Dataset records:
==================================================
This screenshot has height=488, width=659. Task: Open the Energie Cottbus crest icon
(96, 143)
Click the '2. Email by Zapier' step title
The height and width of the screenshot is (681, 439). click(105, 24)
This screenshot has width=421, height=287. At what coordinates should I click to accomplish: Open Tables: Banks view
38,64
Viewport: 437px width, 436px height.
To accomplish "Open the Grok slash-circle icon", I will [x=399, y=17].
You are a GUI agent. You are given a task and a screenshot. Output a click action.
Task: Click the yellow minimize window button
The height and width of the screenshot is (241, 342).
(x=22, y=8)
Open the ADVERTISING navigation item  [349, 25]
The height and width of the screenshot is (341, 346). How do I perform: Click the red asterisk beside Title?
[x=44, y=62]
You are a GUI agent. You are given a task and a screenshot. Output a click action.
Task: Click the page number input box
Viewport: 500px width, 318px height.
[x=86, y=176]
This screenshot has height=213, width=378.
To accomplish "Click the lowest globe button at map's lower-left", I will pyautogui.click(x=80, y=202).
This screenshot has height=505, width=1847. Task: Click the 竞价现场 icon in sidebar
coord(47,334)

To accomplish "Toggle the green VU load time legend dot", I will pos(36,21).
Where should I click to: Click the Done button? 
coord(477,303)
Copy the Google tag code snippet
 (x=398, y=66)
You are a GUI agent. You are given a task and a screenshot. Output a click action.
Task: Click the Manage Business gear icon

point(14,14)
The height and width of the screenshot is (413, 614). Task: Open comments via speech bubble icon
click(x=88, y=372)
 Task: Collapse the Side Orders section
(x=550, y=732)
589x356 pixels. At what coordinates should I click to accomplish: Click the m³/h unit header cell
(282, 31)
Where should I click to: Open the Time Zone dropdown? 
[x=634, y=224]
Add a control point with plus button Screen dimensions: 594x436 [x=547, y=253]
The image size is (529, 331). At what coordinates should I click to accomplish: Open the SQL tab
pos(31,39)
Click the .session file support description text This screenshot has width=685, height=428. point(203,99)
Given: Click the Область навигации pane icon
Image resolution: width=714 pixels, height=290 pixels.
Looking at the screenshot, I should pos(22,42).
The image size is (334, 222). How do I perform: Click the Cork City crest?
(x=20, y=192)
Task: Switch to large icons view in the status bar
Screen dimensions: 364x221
==================================================
**ASSIGNED TASK**
Each line from the beginning of the entries to the line with "Add a control" must be repeated exactly, with both end lines kept and no other lines given.

**WRITTEN ANSWER**
This screenshot has height=488, width=659. Task: Open the Energie Cottbus crest icon
(96, 143)
Click the '2. Email by Zapier' step title
The height and width of the screenshot is (681, 439). click(105, 24)
This screenshot has width=421, height=287. At what coordinates should I click to accomplish: Open Tables: Banks view
38,64
Viewport: 437px width, 436px height.
To accomplish "Open the Grok slash-circle icon", I will [x=399, y=17].
You are a GUI agent. You are given a task and a screenshot. Output a click action.
Task: Click the yellow minimize window button
The height and width of the screenshot is (241, 342).
(x=22, y=8)
Open the ADVERTISING navigation item  [349, 25]
The height and width of the screenshot is (341, 346). How do I perform: Click the red asterisk beside Title?
[x=44, y=62]
You are a GUI agent. You are given a task and a screenshot. Output a click action.
Task: Click the page number input box
Viewport: 500px width, 318px height.
[x=86, y=176]
This screenshot has height=213, width=378.
To accomplish "Click the lowest globe button at map's lower-left", I will pyautogui.click(x=80, y=202).
This screenshot has height=505, width=1847. Task: Click the 竞价现场 icon in sidebar
coord(47,334)

To accomplish "Toggle the green VU load time legend dot", I will pos(36,21).
Where should I click to: Click the Done button? 
coord(477,303)
Copy the Google tag code snippet
 (x=398, y=66)
You are a GUI agent. You are given a task and a screenshot. Output a click action.
Task: Click the Manage Business gear icon

point(14,14)
The height and width of the screenshot is (413, 614). Task: Open comments via speech bubble icon
click(x=88, y=372)
 Task: Collapse the Side Orders section
(x=550, y=732)
589x356 pixels. At what coordinates should I click to accomplish: Click the m³/h unit header cell
(282, 31)
Where should I click to: Open the Time Zone dropdown? 
[x=634, y=224]
Add a control point with plus button Screen dimensions: 594x436 [x=547, y=253]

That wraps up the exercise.